Ousmane Sembène a réalisé la version cinématographique de la nouvelle en 1966: La Noire de...[9] est le premier long métrage provenant de l’Afrique sub-saharienne et le premier film africain à retenir l’attention de la critique occidentale. L’œuvre fut très bien accueillie à sa sortie et remporta plusieurs récompenses, dont le prix Jean Vigo en 1966 pour meilleur long métrage[10].

Le fils d'Ousmane Sembène et Mbissine Thérèse Diop.

Dans l’adaptation cinématographique de la nouvelle, Sembène adopte de nouveau une structure de flash-back mais plus complexe. Le film commence avec l’arrivée de Diouana, jouée par Mbissine Thérèse Diop, en France. Les flash-backs sur sa vie au Sénégal, sont entremêlés avec des scènes de sa nouvelle vie, pour montrer l’image qu’elle avait auparavant d’une France pleine de promesses. Au lieu de la narration à la troisième personne employée dans la nouvelle, on entend les pensées de Diouana par le biais de la voix off qui communique son désespoir.
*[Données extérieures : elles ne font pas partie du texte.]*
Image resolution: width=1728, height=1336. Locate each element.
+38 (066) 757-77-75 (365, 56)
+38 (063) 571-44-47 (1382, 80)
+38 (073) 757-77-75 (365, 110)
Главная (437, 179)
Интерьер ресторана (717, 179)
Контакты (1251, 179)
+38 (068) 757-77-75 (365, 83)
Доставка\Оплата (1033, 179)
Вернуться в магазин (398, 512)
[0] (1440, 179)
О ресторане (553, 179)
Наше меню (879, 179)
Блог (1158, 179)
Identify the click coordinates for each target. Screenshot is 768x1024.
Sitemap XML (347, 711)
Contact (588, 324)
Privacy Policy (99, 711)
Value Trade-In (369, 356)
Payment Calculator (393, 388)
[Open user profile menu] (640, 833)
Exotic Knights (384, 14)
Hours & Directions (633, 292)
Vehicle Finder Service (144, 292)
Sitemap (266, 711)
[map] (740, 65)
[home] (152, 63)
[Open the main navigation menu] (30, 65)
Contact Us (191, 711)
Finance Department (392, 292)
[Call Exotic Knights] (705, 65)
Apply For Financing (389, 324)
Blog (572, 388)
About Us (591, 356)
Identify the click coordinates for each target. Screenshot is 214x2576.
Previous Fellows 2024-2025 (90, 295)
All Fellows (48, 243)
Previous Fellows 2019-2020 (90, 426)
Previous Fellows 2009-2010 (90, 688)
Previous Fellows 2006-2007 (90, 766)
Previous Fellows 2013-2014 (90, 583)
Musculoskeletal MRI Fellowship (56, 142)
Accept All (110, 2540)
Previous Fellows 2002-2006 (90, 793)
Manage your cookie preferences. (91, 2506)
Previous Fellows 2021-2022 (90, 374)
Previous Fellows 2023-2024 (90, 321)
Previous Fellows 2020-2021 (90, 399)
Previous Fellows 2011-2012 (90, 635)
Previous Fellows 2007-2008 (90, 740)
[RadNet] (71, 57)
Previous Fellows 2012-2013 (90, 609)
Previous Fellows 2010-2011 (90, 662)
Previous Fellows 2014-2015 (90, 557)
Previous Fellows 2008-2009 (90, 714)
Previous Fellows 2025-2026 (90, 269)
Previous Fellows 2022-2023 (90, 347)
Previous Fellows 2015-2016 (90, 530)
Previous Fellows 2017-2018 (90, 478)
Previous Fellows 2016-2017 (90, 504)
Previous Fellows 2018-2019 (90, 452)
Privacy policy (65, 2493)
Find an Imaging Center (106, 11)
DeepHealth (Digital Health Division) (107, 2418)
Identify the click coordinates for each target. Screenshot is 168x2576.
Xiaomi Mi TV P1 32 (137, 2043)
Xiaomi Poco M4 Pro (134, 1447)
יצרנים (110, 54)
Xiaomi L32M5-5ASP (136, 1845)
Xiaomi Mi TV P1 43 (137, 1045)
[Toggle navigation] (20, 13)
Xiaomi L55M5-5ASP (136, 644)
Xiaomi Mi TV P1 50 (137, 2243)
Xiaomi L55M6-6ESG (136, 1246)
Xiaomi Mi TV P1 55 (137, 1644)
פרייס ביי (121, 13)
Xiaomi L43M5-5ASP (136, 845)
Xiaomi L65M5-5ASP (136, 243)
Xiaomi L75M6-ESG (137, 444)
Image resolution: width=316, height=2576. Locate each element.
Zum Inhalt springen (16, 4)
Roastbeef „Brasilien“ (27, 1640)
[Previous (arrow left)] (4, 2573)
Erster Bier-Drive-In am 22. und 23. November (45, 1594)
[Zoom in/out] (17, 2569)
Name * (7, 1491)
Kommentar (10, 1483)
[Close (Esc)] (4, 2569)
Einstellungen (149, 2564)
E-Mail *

Cette détresse est en partie causée par un sentiment d’étouffement que la caméra capture avec efficacité en montrant que Diouana est confinée dans le petit appartement français de ses patrons. Le film se clôt quand l’employeur de Diouana revient à Dakar pour payer sa famille et leur remettre le masque qu’elle avait offert à ses patrons. La famille refuse l’argent et « Monsieur » retourne sur le bateau pour quitter Dakar. Dans une longue séquence, la caméra fait des va-et-vient entre le Français, visiblement mal à l’aise, et le masque porté par le jeune garçon qui le suit.

À l’origine, ce film en noir et blanc incluait quelques scènes tournées en rose pour montrer qu’avant son déménagement en France, Diouana voyait la vie en rose. Sembène a finalement coupé ces scènes pour abréger la durée du long métrage[11].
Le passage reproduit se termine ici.